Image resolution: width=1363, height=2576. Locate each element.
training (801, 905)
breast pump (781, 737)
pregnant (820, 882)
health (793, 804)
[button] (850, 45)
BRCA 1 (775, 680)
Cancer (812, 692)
---
## EXERCISE DIRECTIONS
Exactly as written, give again every line from the one containing "training (801, 905)" through the last line of the material above, and no other lines.

## RESPONSE BOX
training (801, 905)
breast pump (781, 737)
pregnant (820, 882)
health (793, 804)
[button] (850, 45)
BRCA 1 (775, 680)
Cancer (812, 692)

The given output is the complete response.